Records of locating words and elements:
>>>

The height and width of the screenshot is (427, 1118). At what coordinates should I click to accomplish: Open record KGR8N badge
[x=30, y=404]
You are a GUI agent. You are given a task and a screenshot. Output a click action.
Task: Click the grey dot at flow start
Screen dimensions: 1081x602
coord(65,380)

<<<

▸ STATED GOAL
Count the lines in the records above that contain the string "screenshot" and give only that number.

▸ EXERCISE ANSWER
2